[Work request]:
Write the number of lines in the material below that contain "card", with no other words.

[Data extracts]:
----------------
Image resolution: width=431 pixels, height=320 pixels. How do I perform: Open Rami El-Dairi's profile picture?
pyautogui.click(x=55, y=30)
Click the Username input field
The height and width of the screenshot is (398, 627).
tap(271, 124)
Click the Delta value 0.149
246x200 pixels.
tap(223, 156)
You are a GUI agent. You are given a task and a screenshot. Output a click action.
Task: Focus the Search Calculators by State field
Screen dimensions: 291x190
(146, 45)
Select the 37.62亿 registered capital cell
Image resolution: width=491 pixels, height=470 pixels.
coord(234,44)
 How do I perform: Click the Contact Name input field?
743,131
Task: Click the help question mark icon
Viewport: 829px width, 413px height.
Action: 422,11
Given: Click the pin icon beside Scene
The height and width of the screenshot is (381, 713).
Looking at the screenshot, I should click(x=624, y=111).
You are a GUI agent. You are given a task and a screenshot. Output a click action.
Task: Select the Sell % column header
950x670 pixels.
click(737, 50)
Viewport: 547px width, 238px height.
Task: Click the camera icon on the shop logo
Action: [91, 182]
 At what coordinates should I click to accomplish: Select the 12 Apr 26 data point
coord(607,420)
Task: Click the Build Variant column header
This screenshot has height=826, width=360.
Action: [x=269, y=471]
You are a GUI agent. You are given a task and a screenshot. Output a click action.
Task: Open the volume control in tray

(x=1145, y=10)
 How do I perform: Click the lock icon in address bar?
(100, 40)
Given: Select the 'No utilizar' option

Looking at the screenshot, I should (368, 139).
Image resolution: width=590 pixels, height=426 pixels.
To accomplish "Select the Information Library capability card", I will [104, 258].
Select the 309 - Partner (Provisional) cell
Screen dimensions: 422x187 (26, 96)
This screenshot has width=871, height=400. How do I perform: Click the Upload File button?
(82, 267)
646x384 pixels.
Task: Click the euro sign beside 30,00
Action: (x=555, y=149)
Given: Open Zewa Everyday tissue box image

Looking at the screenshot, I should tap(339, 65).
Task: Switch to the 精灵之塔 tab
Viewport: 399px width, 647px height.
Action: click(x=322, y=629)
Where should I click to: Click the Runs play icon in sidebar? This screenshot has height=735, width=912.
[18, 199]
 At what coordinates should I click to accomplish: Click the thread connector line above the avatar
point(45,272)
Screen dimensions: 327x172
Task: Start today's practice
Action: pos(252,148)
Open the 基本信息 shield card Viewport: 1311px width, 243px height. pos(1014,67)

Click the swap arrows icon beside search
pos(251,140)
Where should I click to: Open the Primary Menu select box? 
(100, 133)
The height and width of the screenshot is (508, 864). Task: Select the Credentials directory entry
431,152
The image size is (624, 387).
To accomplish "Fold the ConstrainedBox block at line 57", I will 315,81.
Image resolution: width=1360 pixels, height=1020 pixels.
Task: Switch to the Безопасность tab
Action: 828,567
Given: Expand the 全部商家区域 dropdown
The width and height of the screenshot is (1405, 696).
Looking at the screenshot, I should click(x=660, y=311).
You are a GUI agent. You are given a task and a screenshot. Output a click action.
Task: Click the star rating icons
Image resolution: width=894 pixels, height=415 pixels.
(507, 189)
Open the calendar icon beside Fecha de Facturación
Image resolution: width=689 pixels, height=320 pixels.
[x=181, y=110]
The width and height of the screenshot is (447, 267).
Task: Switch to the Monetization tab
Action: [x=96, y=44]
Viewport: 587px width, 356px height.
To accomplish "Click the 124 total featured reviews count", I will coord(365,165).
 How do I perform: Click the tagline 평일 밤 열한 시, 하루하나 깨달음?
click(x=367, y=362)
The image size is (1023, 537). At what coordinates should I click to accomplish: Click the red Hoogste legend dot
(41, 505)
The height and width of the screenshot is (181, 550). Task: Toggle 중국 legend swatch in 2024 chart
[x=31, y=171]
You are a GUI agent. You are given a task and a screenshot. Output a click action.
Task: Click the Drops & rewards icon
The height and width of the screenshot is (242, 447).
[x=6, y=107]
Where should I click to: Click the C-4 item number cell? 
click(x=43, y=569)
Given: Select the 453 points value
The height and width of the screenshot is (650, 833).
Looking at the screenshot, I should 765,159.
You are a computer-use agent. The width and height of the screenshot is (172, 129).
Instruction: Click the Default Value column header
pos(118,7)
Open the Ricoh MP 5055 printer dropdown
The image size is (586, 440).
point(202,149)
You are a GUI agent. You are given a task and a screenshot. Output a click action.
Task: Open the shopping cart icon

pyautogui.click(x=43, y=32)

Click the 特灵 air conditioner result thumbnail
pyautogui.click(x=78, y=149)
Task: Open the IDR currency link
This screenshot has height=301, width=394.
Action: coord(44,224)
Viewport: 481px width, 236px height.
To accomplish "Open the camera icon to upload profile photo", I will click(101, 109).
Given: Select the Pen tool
----------------
[Exercise solution]:
2